I do know that my mom tried. I understand better how difficult having kids is. As I have gotten older and more distanced from her, and really understood how bad her mental illness is, I can give her a lot more grace and my anger is gone. But she's no longer being toxic toward me and that sure helps.
Anonymous
My parents rewrote history and claimed that they never hit us. I am not angry at them anymore, it was occasionally and at that time it was “acceptable”.

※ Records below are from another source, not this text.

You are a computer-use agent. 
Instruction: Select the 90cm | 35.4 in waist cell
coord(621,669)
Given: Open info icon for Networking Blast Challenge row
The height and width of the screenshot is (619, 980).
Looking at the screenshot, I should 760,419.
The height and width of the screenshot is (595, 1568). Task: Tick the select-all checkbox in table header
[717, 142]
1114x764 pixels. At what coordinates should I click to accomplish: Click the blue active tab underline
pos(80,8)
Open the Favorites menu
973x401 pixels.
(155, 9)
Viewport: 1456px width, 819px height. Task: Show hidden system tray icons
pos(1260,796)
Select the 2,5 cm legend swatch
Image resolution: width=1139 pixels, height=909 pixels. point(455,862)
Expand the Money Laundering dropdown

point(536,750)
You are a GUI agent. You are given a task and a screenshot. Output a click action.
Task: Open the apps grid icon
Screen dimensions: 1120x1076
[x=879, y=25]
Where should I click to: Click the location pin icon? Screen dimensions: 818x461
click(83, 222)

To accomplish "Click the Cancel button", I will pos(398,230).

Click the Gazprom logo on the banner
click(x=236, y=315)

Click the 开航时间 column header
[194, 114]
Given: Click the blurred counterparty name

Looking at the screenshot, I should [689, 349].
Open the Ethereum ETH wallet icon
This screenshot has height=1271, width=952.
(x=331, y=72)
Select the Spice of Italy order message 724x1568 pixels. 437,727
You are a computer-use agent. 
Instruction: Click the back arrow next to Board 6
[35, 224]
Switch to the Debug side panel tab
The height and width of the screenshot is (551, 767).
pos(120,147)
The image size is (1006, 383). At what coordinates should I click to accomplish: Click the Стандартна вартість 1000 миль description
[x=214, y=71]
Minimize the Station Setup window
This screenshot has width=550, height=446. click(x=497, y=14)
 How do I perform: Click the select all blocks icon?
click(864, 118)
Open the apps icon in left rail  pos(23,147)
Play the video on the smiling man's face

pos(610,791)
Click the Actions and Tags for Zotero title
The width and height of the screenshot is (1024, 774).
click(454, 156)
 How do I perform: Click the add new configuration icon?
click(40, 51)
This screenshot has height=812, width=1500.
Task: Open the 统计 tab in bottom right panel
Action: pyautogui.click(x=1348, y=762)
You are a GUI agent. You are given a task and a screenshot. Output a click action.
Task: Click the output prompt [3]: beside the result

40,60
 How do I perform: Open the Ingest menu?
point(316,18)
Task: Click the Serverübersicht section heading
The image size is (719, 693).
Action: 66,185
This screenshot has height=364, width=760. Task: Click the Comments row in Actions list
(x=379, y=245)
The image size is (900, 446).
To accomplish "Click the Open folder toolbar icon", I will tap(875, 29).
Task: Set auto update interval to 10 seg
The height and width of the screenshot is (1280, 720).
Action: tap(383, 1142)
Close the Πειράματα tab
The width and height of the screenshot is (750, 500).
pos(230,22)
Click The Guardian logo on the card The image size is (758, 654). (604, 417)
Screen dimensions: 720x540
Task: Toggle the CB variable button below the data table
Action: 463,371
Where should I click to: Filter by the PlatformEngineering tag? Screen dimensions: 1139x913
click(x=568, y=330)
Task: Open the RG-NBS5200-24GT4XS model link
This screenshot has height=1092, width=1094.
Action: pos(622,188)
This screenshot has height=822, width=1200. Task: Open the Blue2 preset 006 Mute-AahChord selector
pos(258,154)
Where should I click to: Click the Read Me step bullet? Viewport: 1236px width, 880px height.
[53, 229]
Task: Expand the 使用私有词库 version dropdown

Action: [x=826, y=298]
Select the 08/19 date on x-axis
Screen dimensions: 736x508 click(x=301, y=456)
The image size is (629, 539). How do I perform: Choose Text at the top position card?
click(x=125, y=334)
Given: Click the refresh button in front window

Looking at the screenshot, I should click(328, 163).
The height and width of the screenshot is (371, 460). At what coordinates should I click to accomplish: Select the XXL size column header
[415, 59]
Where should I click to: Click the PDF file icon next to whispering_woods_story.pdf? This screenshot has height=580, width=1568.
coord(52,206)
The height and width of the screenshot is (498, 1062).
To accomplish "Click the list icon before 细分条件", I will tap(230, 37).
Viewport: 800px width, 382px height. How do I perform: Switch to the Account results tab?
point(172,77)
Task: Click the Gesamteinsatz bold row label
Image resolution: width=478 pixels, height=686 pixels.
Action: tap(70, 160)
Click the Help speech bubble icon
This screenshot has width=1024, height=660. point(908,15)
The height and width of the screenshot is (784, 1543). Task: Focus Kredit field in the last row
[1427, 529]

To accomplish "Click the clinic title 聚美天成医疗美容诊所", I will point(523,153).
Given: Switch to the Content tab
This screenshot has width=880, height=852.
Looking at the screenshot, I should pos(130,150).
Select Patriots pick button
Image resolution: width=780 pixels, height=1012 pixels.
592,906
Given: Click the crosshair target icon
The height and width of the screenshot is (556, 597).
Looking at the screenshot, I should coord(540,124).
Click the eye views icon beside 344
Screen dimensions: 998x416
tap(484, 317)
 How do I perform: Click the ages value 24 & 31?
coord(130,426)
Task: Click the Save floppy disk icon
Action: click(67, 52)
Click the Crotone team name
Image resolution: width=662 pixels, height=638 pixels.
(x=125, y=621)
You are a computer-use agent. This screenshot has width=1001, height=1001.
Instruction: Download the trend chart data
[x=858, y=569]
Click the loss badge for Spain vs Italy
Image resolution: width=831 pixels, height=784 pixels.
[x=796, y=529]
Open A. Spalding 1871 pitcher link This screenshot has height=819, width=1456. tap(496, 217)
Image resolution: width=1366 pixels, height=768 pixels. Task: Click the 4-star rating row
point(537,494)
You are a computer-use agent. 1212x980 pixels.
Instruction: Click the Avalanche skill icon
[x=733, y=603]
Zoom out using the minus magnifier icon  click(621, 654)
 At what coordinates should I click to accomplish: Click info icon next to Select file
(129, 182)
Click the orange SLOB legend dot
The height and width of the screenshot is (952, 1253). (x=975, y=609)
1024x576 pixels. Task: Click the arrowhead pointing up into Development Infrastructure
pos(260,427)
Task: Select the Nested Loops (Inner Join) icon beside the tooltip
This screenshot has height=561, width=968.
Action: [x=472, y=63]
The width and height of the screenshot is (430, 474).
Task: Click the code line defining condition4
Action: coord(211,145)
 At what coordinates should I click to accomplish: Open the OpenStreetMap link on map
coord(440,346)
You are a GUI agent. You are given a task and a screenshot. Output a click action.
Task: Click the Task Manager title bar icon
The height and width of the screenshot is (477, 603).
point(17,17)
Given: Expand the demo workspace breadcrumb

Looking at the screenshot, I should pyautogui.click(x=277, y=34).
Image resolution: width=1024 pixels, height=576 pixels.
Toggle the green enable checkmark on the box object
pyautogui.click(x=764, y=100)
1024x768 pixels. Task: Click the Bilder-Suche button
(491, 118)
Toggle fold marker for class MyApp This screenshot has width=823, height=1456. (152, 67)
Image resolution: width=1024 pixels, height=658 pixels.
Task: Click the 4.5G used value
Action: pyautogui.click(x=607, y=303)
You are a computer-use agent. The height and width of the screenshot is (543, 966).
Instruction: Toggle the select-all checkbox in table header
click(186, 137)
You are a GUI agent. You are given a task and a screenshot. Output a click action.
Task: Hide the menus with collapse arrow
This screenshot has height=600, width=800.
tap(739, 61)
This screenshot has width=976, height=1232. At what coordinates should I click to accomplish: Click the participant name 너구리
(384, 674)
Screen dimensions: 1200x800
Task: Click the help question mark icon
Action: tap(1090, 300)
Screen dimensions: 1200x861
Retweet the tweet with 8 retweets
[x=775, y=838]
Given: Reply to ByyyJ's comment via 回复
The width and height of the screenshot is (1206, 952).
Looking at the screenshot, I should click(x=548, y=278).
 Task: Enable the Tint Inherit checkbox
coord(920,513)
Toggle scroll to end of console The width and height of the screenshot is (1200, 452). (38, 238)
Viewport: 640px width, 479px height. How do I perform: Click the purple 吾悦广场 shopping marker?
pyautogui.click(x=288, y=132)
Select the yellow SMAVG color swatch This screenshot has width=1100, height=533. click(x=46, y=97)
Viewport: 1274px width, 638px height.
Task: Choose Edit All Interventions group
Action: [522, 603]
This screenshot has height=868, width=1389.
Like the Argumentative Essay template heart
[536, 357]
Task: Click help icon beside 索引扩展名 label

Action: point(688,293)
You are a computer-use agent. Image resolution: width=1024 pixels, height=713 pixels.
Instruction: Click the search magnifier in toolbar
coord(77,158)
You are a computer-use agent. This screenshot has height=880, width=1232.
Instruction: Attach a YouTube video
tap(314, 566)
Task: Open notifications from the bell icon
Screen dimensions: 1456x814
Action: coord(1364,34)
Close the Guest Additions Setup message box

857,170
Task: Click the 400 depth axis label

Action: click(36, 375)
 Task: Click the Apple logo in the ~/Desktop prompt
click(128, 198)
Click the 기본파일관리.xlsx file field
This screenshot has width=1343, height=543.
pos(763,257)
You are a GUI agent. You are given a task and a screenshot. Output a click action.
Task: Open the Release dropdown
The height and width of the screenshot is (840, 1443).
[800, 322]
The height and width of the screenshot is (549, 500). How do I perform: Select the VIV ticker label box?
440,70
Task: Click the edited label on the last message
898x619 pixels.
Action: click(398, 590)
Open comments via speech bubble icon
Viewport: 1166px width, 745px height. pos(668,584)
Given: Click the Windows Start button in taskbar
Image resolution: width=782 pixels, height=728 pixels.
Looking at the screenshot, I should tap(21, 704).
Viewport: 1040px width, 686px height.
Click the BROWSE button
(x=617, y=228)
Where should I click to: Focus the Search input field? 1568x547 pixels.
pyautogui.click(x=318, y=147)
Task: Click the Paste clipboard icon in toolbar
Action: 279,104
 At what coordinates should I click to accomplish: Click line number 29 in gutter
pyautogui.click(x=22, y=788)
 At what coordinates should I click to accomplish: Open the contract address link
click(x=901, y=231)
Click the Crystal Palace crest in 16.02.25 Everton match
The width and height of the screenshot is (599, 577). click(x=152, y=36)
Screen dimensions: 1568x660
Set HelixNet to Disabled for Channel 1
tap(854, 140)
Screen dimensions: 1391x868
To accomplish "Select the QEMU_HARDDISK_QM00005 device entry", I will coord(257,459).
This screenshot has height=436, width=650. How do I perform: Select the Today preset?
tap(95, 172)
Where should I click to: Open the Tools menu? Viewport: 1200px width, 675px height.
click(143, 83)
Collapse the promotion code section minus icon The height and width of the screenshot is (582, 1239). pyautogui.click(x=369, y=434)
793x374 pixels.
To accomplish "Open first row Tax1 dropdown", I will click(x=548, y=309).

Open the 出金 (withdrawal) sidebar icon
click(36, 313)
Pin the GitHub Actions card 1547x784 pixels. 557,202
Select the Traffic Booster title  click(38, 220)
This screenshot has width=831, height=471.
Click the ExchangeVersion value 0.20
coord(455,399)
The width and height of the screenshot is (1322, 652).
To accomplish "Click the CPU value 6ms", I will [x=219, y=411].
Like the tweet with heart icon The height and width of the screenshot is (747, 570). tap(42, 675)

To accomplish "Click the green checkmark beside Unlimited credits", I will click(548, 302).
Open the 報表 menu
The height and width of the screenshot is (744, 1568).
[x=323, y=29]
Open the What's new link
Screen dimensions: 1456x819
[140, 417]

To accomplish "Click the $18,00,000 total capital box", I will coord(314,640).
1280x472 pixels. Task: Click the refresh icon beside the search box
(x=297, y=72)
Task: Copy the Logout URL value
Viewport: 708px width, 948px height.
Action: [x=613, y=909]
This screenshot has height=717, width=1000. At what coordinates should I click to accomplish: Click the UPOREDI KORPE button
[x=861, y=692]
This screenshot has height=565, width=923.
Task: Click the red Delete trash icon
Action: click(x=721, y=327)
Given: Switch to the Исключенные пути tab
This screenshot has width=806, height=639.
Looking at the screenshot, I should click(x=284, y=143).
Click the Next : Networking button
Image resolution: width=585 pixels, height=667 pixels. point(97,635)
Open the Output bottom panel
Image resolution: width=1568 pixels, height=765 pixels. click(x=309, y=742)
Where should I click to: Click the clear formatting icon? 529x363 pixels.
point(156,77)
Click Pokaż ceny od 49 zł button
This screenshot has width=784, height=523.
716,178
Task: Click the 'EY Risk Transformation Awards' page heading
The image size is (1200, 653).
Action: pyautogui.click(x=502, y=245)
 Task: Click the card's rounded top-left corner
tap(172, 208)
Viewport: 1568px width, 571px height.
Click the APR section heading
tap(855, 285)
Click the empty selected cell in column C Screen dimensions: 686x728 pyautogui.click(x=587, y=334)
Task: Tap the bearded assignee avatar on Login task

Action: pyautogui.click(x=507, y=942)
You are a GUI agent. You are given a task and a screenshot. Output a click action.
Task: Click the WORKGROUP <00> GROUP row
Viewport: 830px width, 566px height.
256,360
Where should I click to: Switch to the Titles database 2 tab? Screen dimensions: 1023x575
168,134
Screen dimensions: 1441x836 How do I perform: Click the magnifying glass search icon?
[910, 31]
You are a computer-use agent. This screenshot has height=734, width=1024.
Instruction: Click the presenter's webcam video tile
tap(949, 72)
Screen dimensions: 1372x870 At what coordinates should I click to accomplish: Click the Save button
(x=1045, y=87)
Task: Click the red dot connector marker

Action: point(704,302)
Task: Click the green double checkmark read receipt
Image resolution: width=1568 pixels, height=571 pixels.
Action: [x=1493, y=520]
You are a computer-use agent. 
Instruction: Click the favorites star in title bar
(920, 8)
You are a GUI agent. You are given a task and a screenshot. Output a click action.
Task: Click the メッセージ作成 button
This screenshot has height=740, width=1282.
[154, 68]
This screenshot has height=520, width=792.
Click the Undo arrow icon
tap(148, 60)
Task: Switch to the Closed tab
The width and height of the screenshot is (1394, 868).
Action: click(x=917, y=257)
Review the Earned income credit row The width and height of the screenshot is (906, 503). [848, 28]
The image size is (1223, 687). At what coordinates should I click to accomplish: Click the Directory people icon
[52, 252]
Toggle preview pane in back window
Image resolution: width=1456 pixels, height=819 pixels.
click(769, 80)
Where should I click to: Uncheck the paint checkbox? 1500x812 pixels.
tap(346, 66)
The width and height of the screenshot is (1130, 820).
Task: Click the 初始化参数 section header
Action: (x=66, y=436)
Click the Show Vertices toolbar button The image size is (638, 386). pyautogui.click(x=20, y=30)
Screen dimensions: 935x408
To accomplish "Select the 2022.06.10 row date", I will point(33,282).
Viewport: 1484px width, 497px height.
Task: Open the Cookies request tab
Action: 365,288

My DH experienced emotional and physical abuse and he even has marks in his body as a result. When he confronted his mother about it (I was there) she said that she was not a bad parent to him that she was bad with his sister, but not him. I just couldn’t believe how she forgot all the abuse.
Anonymous
My father asked for forgiveness on his death bed. Literally. But I honestly think this was more because he didn’t want to go to hell than because he was sorry that he hurt us - if that makes sense. The apology was for him not us.
Anonymous
Anonymous wrote:I guess I feel differently. When I became a parent I saw how ridiculously hard it was and I forgave my parents a lot. I saw how hard they had it too. Mine weren’t abusive but definitely parented differently than I do


If yours weren’t abusive then you have nothing to add to this thread. You don’t understand.
Anonymous
I think the fact my mother takes on this sweet, gentle persona with everyone else reveals she is hiding her ugly true self. I feel like saying to her when she goes to her big $1,000 dollar charity dinners, I hope the teenagers behave or else you’ll hold them down and pour beer in their mouths like you did to my brother when he was 16 and hid booze you found. Oh, and it didn’t work, he still drinks.
Anonymous
Anonymous wrote:I think the fact my mother takes on this sweet, gentle persona with everyone else reveals she is hiding her ugly true self. I feel like saying to her when she goes to her big $1,000 dollar charity dinners, I hope the teenagers behave or else you’ll hold them down and pour beer in their mouths like you did to my brother when he was 16 and hid booze you found. Oh, and it didn’t work, he still drinks.


+1. I hate the fact that people think my parents are so sweet, so great, such good grandparents. I know the truth. I know the ugly truth. I know they are capable of beating children, screaming at them every day, deliberately “losing” them for an hour in an amusement park to teach them a lesson, deliberately ruining birthday plans for literally no reason, kicking them out of cars to walk home, laughing at their pain over the loss of a pet.